I was wondering if I could get some help understanding 2 and 3 pole circuits. For whatever reason I have had trouble understanding the theory behind the electron flow with them.

I understand that electrons are always trying to go back to the source. With 120V single pole circuits they flow through the hot, through the load, and back on the grounded conductor.

I understand that in a 2 or 3 pole circuit with a neutral, the unbalanced load is carried back on the neutral.

Here are my questions:

On a 2 pole or 3 pole circuit that say does not have a neutral or has a balanced load, how do the electrons get back to the source? Do I understand right that they flow through the load 180 degrees, or 90 degrees in 3 pole circuits, out of phase from each other and return to the source through the other hot conductor? And with AC current the electrons are moving in both directions, correct? Back and forth, back and forth, back and forth. ...

Thanks for your help. I feel like I have a bit of a gap in understanding this concept.

For a basic understanding of 240/120V split phase, I think that an analogy with DC and batteries can help.

Imagine two AA batteries with the negative of one connected to the positive of the other, and wires connected at both ends and in the middle. Like this:

*[+1.5V-]*[+1.5V-]*

The asterisks (*) represent wires you can connect loads to.

You can connect a 1.5V load to either outside wire and the middle wire, but the middle wire is positive for one set and negative for the other. You can connect a 3V load only to the outside wires.

If you have two identical (i.e. 'balanced') 1.5V loads connected to each side at the same time, that is the same as a single 3V load, and the middle wire is not necessary. If you understand Ohm's law you can run the formulas for each load separately or both loads together and see that the current is the same in all situations. When both loads are connected, no current flows on the middle wire; you can think of it as canceling out, or just you've turned the loads into a 3V load. But if you want to control the two loads separately then you need the middle wire.

Now to convert the analogy to AC, imagine a little magic elf flipping the batteries around 120times a second. :thumbsup::lol: The important thing to understand is that if your loads are not polarity sensitive, then the mathematical relationship is the same (i.e. mirror image) with the batteries flipped around.
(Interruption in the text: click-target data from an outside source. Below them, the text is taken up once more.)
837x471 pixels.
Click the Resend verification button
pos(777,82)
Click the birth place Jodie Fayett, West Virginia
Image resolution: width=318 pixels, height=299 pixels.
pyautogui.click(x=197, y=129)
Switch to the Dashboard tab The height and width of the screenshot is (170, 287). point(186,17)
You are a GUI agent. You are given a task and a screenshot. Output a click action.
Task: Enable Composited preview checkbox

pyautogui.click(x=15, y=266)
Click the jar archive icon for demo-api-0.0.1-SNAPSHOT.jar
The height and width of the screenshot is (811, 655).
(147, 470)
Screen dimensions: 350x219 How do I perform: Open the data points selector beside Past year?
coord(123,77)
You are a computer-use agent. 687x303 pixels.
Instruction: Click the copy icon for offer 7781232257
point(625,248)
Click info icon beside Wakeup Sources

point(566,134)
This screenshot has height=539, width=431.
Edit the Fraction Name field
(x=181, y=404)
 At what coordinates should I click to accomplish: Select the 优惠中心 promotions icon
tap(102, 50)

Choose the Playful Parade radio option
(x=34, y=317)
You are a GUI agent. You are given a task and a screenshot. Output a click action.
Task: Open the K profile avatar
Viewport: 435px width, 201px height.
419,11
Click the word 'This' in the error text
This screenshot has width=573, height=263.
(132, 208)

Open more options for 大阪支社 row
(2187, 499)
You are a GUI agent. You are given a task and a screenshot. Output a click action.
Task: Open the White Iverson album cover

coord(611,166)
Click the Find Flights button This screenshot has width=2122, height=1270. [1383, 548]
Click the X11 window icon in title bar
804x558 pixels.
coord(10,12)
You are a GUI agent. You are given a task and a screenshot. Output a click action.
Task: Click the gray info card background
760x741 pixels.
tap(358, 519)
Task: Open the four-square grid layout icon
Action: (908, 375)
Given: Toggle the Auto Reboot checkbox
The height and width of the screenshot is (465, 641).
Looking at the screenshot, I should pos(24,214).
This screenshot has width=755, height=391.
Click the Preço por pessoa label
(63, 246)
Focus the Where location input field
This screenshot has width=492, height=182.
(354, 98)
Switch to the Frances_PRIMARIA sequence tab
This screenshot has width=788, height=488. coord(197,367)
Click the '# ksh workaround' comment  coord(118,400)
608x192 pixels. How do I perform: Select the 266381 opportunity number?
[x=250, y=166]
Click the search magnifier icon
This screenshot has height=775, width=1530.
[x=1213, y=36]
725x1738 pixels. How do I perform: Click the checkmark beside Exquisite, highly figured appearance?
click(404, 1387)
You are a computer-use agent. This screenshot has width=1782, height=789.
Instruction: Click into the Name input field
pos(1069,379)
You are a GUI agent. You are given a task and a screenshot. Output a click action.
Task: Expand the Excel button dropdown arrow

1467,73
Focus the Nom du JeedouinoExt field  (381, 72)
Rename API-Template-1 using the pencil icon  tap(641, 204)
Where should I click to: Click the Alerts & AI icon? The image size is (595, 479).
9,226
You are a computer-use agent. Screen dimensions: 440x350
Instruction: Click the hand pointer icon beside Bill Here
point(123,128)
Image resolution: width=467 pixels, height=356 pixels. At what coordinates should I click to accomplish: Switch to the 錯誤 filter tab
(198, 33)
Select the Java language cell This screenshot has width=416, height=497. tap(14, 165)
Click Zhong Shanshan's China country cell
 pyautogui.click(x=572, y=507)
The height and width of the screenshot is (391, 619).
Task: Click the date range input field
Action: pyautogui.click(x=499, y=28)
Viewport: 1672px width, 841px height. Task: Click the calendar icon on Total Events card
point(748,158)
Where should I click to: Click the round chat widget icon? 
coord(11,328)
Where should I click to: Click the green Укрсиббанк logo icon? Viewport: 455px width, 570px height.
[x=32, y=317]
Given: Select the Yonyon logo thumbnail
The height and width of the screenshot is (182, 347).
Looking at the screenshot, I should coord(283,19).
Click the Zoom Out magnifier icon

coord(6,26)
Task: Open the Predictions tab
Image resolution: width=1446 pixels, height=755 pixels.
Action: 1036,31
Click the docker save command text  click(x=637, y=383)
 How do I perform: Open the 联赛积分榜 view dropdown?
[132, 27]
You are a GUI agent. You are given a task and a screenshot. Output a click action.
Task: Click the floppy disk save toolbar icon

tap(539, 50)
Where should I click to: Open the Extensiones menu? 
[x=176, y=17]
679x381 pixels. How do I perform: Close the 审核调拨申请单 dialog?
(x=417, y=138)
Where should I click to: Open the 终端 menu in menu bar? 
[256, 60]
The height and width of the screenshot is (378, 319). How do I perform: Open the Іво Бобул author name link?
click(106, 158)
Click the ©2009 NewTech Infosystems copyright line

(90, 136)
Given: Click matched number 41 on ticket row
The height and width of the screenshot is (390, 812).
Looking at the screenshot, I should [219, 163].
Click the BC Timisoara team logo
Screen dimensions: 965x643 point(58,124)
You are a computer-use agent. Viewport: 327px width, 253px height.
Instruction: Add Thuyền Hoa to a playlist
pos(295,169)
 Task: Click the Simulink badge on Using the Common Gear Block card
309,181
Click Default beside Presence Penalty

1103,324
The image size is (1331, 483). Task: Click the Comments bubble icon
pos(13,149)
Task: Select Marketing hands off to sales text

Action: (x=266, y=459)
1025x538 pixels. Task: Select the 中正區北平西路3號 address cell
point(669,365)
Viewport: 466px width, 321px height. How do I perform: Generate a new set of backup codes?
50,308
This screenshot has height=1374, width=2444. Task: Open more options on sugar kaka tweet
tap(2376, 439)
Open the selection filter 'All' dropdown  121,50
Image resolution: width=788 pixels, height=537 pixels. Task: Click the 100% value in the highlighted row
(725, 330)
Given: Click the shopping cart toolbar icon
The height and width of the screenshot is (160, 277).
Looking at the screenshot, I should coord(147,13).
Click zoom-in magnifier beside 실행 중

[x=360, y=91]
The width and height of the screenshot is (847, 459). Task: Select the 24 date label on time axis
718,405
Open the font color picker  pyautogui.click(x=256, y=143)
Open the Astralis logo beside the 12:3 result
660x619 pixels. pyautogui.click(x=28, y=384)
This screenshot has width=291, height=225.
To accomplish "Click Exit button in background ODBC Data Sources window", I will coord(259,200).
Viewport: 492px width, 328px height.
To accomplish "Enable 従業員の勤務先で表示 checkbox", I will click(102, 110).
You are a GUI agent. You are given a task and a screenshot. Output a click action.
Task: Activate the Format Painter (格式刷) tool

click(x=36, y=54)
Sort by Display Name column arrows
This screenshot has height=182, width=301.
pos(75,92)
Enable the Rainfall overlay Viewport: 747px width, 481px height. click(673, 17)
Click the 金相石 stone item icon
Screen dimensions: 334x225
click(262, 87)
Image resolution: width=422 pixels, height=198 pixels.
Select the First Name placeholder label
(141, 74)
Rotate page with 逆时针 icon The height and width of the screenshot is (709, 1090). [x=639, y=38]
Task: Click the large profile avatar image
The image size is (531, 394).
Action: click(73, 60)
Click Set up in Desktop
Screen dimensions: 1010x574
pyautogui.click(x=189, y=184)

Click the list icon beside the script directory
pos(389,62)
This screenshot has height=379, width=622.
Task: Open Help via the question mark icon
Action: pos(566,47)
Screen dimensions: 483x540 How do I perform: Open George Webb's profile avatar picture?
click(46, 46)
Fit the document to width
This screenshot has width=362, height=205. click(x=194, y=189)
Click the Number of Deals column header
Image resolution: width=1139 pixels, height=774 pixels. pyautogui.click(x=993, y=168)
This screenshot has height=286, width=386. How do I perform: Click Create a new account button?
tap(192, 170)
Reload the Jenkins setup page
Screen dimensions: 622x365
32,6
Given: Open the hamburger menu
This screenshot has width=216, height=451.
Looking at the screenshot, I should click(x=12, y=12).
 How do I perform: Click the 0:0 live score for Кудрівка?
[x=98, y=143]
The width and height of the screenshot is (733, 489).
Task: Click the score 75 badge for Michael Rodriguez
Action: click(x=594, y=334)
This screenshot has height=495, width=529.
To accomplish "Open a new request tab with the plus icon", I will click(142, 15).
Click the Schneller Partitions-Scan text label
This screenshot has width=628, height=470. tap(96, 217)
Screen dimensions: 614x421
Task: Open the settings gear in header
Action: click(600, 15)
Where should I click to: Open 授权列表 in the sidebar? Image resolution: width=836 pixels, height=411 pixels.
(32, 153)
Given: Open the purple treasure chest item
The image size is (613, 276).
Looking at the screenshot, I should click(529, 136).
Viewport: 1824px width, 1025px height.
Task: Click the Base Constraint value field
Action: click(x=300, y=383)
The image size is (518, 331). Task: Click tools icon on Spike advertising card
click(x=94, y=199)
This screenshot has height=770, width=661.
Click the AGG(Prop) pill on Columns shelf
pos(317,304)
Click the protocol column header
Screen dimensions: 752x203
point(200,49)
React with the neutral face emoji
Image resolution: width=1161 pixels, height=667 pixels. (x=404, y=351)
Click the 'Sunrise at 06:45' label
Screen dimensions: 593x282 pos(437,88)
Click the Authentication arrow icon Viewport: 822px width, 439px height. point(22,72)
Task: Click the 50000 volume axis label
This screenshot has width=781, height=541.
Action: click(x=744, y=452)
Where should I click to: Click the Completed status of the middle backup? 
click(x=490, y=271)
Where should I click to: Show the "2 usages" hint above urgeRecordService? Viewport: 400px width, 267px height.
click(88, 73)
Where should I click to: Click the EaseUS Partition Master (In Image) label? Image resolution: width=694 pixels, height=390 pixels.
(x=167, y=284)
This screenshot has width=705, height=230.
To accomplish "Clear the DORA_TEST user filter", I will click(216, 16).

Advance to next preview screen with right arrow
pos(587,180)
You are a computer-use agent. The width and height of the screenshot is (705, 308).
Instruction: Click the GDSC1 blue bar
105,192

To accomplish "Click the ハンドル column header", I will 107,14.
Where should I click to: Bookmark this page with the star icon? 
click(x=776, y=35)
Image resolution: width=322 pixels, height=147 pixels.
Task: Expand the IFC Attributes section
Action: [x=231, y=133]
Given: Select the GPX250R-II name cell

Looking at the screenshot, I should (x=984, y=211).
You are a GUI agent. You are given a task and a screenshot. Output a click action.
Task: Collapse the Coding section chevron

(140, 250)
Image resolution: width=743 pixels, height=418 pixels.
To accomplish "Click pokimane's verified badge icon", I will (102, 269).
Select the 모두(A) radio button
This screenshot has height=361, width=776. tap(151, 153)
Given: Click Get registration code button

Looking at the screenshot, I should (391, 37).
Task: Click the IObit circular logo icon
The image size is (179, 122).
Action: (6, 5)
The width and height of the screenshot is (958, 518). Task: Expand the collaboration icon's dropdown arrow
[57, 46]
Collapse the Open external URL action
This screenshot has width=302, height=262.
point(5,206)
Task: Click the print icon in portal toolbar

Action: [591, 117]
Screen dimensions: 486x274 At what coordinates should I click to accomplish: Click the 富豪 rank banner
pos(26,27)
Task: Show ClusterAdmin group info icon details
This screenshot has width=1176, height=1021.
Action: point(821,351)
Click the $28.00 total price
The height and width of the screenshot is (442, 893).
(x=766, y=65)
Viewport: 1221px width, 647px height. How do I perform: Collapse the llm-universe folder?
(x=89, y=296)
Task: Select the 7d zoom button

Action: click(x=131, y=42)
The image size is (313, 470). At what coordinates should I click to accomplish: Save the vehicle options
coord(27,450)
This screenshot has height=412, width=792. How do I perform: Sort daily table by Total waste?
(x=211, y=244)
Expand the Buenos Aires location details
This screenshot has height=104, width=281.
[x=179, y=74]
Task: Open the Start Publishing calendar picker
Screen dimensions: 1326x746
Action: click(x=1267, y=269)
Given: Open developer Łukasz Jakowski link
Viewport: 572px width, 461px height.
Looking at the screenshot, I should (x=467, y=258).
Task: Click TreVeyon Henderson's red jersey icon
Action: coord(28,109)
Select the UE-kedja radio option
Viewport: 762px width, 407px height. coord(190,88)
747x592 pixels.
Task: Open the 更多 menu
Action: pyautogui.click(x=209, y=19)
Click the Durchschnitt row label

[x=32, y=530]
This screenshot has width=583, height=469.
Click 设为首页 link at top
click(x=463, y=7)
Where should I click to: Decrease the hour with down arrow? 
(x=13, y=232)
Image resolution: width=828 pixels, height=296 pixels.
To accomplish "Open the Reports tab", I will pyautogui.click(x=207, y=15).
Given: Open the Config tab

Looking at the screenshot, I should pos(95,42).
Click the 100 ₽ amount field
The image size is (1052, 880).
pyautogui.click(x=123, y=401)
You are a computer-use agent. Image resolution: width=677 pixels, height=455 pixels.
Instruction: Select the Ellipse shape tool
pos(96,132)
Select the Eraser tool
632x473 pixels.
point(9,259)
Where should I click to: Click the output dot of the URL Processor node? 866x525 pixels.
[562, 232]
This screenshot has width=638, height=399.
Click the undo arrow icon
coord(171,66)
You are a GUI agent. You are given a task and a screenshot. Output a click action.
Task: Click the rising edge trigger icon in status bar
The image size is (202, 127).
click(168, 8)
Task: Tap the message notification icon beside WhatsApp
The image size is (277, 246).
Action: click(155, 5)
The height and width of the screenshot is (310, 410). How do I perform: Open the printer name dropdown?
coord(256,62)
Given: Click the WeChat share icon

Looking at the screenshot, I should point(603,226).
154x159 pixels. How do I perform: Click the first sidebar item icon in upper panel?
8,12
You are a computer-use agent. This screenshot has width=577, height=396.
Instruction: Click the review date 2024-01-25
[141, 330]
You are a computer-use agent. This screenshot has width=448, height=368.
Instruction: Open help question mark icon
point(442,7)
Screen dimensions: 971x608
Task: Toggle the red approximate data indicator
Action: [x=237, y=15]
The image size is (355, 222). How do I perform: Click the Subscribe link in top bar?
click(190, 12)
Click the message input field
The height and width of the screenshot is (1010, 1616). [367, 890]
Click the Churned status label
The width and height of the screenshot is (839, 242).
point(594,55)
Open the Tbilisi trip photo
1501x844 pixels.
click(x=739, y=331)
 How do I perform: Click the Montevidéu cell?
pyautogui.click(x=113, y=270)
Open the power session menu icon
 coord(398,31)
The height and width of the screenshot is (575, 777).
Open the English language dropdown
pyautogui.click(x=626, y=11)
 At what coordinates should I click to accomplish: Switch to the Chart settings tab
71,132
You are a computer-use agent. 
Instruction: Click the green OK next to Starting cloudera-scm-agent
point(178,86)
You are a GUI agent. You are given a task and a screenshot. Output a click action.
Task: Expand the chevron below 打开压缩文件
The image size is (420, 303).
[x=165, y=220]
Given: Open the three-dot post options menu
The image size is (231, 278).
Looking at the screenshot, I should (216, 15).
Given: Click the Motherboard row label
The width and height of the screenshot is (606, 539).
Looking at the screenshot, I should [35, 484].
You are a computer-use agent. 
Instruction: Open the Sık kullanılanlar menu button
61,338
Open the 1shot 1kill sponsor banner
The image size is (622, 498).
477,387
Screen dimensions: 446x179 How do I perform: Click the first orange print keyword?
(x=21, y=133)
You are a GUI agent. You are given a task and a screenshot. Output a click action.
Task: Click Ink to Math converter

This is true even with a real AC sine wave that varies the voltage.

A split-phase transformer is just two windings stuck together exactly the same as the batteries, except that being AC the outside terminals are not designated negative and positive. But imagine them as having one polarity half the time and the other polarity the other half the time, courtesy of the elf.

This will help you understand which direction current flows during either half of the AC cycle.

This analogy is not so immediately useful with 3-phase, but if it can help you fully wrap your head around split phase then you're on your way to understanding 3 phase too.